The connection wasn’t obvious. Cookware and smartphones belong to different domains. In Cookware, it’s about surviving temperature extremes in kitchens. The other must survive drops from pockets.
But the underlying challenge was identical: how do you make glass strong enough to withstand stress that would typically cause catastrophic failure?
And that’s how most breakthroughs actually happen.
But here’s the issue: this translation almost never happens by design.
A materials scientist studying battery corrosion would never find the specific 2,000-year-old Roman harbor archaeological report detailing the exact alloy composition they need using a simple Google Scholar search. PubMed will never show them how the Romans accidentally discovered concrete that grows stronger over time through crystalline reformation, the mechanism that could make modern batteries last decades.

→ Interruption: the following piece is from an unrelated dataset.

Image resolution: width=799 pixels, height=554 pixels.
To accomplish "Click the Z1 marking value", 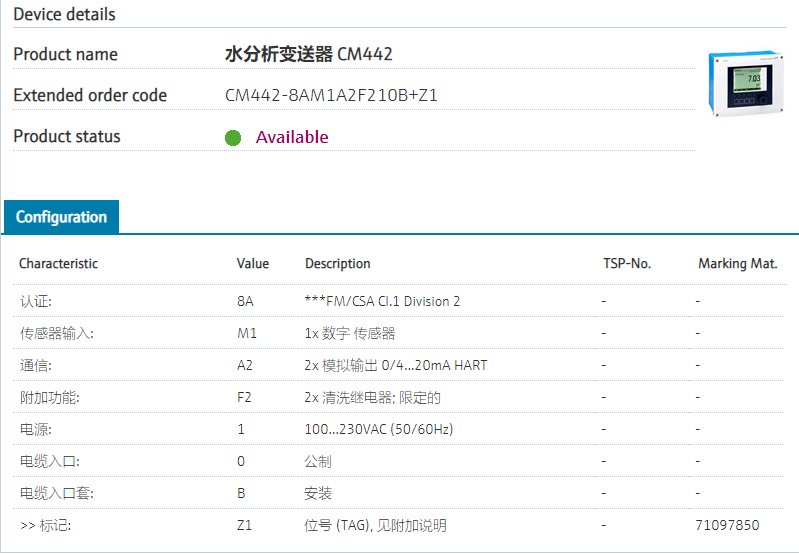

The probability of these collisions is epsilon, nearly zero.
And yet, this is how our global innovation system runs today: on random collision luck.
Imagine what we could achieve if we stopped relying on luck and started designing for those collisions.
One early adopter of Slate shared that he found ideas for his cosmetic problems in the paint industry. They never would have found it. Different journals. Different vocabulary. Different conferences. The system is designed to keep them separated.
This is universal. Every team told us the same thing: the search cost exceeds the research cost. It’s cheaper to solve problems from scratch than to find out how someone else has already solved them. That’s completely backwards.
And it’s getting worse. Every new paper makes it harder to find the right one. Every new patent makes prior art more invisible. Every new database adds another place to search.
Knowledge should have zero marginal cost in an ideal world.
Instead, every solution costs the same as the first solution because finding existing solutions is structurally difficult. Every research team wants a breakthrough discovery. The tools give them a duplicative reinvention.
We shipped Slate v2 yesterday. I would say it doesn’t search but translates. It understands problems structurally, not lexically. It reads across every field and surfaces the agricultural paper when you’re working on drug delivery. Not because you searched for it. Because it recognized they are the same problem wearing different words.
I did not set out to build a more efficient search engine. I am building a system that understands problems, not just the keywords.
Search engines assume you know what you’re looking for. But breakthroughs come from finding what you didn’t know to look for. They come from answers filed under someone else’s questions.
This is what the 100+ teams told us they needed. Tools with actual depth. Systems that understand meaning, not just match text. Slate v2 is the foundation in this direction. This is just the start. We’re replacing how research knowledge gets organized.
The goal isn’t faster search. It’s collective sight.
Right now, human knowledge exists in isolated pockets. Chemistry over here. Biology over there. Materials science in the basement. Each discipline has its own way of describing solutions. The boundaries between them are almost impregnable.
But one must cross these boundaries to discover breakthroughs.
Until now, the crossing was accidental, random, and rare.
I am making it systematic.
For every corporate researcher who’s ever had that sinking feeling three years into a project when they discover someone else already did it. For every team that’s burned millions and months reinventing what exists. For every specialist who knows the answer is out there but has no way to find it. I am making the accidental discovery inevitable.